17 A suprema Corte Irlandesa considerou que a própria Constituição vedava junto com o aborto a atividade de aconselhamento às gestantes do modo de proceder ao procedimento em outro Estado-membro. Já a Corte Europeia entendeu de forma diferente, considerando tal vedação desproporcional, não devendo haver a proibição da informação do aborto legal em outros países.
18 Nold KG foi o primeiro passo para o Tribunal de Luxemburgo se comprometer com as obrigações dos tratados internacionais, e formar o caminho para ter responsabilidade e respeito perante os direitos humanos derivados desses tratados. Em resumo, o caso Nold KG atribuiu na Comunidade o componente de lei internacional em proteção aos direitos humanos, prevendo que as pessoas sujeitas ao direito comunitário reivindiquem direitos e liberdades decorrentes dos tratados internacionais em que os Estados-membros da Comunidade são membros. Nold KG, também abriu espaço para emergir uma nova ordem comunitária de direitos humanos e serviu para criar um relacionamento suave entre o Tribunal de Luxemburgo e a Corte de Estrasburgo, expressando assim a vontade de se submeter à tradição dos Estados-membros quanto à proteção aos direitos humanos numa perspectiva internacional (Tribunal de Justiça da União Europeia, 1974). Ver mais em Korenica (2015: 42 s.).

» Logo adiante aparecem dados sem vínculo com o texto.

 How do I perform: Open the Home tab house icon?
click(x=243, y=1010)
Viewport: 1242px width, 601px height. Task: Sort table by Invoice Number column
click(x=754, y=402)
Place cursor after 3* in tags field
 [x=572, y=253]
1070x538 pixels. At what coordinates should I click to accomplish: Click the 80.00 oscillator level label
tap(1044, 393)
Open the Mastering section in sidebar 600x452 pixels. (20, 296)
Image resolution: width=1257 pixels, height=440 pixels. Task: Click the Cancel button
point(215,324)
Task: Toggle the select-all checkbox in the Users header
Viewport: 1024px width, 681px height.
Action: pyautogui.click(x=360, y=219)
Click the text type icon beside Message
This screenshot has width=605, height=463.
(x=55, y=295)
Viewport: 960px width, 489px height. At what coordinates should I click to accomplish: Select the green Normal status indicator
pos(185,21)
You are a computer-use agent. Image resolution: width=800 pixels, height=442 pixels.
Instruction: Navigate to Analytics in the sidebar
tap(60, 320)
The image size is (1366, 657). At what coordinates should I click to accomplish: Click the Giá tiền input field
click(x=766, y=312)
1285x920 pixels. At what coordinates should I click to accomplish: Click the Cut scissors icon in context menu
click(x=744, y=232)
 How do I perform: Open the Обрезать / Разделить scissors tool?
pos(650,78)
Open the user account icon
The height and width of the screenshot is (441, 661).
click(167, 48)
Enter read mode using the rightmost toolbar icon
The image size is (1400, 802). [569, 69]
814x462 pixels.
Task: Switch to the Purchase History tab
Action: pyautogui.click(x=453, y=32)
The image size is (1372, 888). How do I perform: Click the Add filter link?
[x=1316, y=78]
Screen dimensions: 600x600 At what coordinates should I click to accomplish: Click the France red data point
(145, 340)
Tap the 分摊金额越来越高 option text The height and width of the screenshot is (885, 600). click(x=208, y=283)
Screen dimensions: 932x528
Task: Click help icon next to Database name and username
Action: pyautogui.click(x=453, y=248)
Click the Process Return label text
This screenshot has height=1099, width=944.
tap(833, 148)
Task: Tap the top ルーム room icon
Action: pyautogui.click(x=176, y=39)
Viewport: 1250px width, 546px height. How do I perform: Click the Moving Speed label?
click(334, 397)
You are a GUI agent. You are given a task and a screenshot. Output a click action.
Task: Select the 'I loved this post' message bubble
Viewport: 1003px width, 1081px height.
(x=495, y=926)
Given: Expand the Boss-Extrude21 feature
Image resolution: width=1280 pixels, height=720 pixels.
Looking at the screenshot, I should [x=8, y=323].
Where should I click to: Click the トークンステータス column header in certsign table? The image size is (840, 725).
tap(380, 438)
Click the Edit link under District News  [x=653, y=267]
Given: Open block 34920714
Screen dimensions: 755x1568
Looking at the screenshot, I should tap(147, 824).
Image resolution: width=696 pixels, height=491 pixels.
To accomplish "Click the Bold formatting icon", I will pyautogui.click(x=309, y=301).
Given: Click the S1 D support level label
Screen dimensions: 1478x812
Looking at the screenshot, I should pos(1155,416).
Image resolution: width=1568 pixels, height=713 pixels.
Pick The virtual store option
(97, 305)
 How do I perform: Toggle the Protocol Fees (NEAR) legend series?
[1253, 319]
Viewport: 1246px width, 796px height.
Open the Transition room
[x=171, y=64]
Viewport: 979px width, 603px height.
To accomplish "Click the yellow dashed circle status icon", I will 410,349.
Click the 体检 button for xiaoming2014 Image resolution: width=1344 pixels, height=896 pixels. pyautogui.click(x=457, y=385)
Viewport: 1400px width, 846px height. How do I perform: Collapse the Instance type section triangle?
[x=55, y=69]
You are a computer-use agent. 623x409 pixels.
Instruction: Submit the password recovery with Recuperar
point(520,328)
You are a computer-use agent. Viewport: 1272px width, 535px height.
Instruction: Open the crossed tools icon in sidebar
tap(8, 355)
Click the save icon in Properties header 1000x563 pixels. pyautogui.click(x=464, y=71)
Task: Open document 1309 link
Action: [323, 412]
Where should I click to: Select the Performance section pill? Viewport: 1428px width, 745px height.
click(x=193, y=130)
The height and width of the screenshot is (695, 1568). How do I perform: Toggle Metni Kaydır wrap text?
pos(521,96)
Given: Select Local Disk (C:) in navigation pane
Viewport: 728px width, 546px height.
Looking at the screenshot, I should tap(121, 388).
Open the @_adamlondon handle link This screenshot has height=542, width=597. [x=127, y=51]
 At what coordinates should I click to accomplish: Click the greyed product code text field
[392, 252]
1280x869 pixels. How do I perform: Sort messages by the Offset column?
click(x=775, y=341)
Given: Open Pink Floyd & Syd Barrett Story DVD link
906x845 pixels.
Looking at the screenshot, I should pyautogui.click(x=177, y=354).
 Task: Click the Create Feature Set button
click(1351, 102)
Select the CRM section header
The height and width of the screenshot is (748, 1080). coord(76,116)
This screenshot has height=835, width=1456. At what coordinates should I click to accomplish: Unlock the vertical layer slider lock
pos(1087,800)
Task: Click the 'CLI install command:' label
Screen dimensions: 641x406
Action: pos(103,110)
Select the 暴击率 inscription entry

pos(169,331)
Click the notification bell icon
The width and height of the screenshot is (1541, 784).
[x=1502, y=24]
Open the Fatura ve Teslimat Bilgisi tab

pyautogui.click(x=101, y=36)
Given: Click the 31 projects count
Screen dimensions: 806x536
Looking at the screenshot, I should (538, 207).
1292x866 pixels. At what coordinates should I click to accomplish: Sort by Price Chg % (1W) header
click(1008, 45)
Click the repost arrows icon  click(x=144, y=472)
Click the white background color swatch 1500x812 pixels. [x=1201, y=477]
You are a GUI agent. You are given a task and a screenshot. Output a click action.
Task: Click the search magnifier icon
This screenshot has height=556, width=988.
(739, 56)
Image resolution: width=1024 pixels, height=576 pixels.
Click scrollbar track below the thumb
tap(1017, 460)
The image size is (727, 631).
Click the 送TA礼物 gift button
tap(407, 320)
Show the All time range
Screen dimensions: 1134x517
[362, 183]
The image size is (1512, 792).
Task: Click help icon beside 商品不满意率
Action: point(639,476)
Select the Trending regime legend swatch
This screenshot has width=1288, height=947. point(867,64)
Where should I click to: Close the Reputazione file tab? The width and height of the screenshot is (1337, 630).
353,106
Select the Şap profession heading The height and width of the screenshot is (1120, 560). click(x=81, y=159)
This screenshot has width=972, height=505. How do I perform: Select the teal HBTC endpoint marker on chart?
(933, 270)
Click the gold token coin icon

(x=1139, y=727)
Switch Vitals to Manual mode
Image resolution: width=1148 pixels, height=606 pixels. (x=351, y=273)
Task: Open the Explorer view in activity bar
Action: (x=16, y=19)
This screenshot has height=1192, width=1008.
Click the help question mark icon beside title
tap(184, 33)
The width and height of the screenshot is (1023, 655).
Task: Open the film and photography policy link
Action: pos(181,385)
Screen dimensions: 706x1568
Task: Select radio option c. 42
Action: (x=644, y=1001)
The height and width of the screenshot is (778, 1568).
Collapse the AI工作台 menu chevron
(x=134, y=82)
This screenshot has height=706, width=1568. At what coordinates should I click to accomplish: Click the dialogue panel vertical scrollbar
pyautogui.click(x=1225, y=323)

19 Carta da ONU capítulo VII: AÇÃO RELATIVA A AMEAÇAS À PAZ, RUPTURA DA PAZ E ATOS DE AGRESSÃO
20 EGC é uma corte que constitui o Tribunal de Justiça da União Europeia. Ela é responsável pelas ações contra as instituições da União Europeia impetradas por indivíduos ou por Estados-membros. As Decisões da EGC podem ser apelada para o TJUE. Antes do Tratado de Lisboa, era conhecida como “Court of first instance”.
21 Na primeira instância, EGC declarou a primazia da ONU e do direito internacional e impediu a revisão com base nas normas da UE. De acordo com EGC, tudo que a UE estava fazendo era implementar uma medida da ONU. Não obtendo nenhum poder discricionário autônomo nem de uma margem de apreciação (Tribunal de Justiça da União Europeia, 2005).
22 Caso em que o teve o ponto de partida para a criação do princípio comunitário de aplicabilidade imediata, em que estabelecendo direitos a particulares por meio do direito da União irá ter a aplicação da norma de forma imediata. Nesta lógica, a norma deve-se ser aplicada no ordenamento interno sem necessidade de mediação ou de um instrumento que introduza a norma coercitivamente no âmbito nacional, por conseguinte, produzindo a plenitude de seus efeitos em todos os Estados-Membros e aos seus particulares automaticamente (Tribunal de Justiça da União Europeia, 1963).